INTRODUCTION: Achalasia with megaesophagus is a pathology characterized by widespread and irregular dilation of the esophageal lumen. In most cases, this dilation is caused by contraction and subsequent failed relaxation of the lower esophageal sphincter (LES). It may be associated with a partial or complete slowing of the esophageal peristalsis. CASE OVERVIEW: We present the case of a 58-year-old woman who developed dysphagia, regurgitation, and substantial weight loss (11 kg) over a span of 1 year. Symptomatic achalasia with megaesophagus was diagnosed following chest and abdominal computed tomography (CT) with contrast and transit RX with gastrografin and esophageal manometry. The patient refuse all minimally endoscopic treatments and opted straightly for the treatment with esophagectomy sec. Ivor–Lewis.

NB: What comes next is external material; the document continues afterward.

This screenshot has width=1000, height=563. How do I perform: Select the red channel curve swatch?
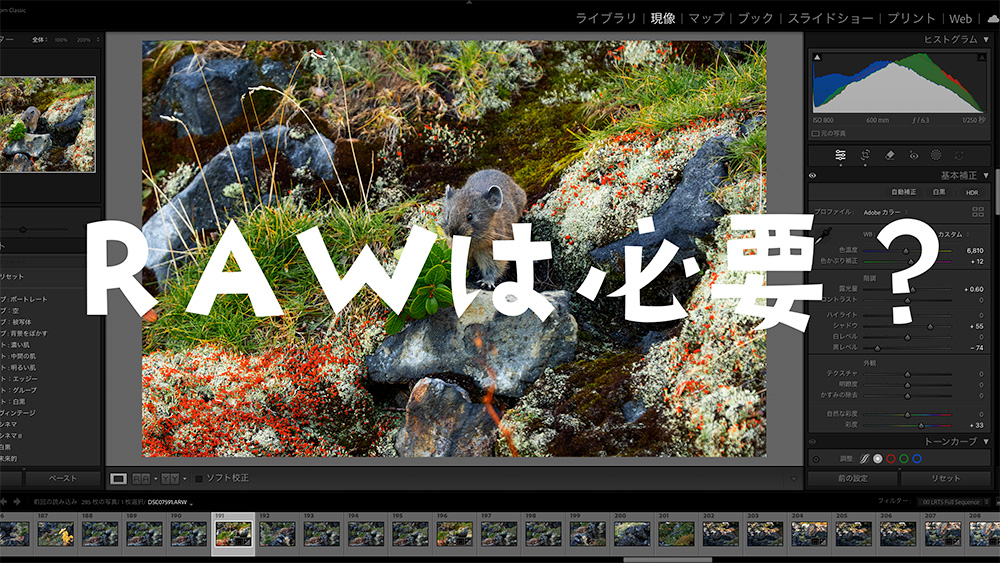[891, 459]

At the 6-month follow-up, the patient appeared in excellent general clinical condition and oral gastrografin radiography (OGR) showed good channeling. DISCUSSION: Patients require medical attention when presenting with achalasia that has eroded the esophageal wall enough to form a megaesophagus. Early and minimally invasive treatments (i.e., medical therapy, endoscopic dilation, and myotomy) are insufficient at this stage, and thus esophageal surgery is required. Among the most common surgical approaches, we must mention esophagectomy sec. McKeown and esophagectomy with interposition of a colic loop sec. Wilkins; however, based on our experience, esophagectomy sec. Ivor–Lewis with intrathoracic anastomosis leads to excellent results and can therefore be considered a valid alternative for treating complex cases. CONCLUSIONS: Subtotal esophagectomy sec. Ivor–Lewis with intrathoracic anastomosis is effective in treating achalasia with megaesophagus.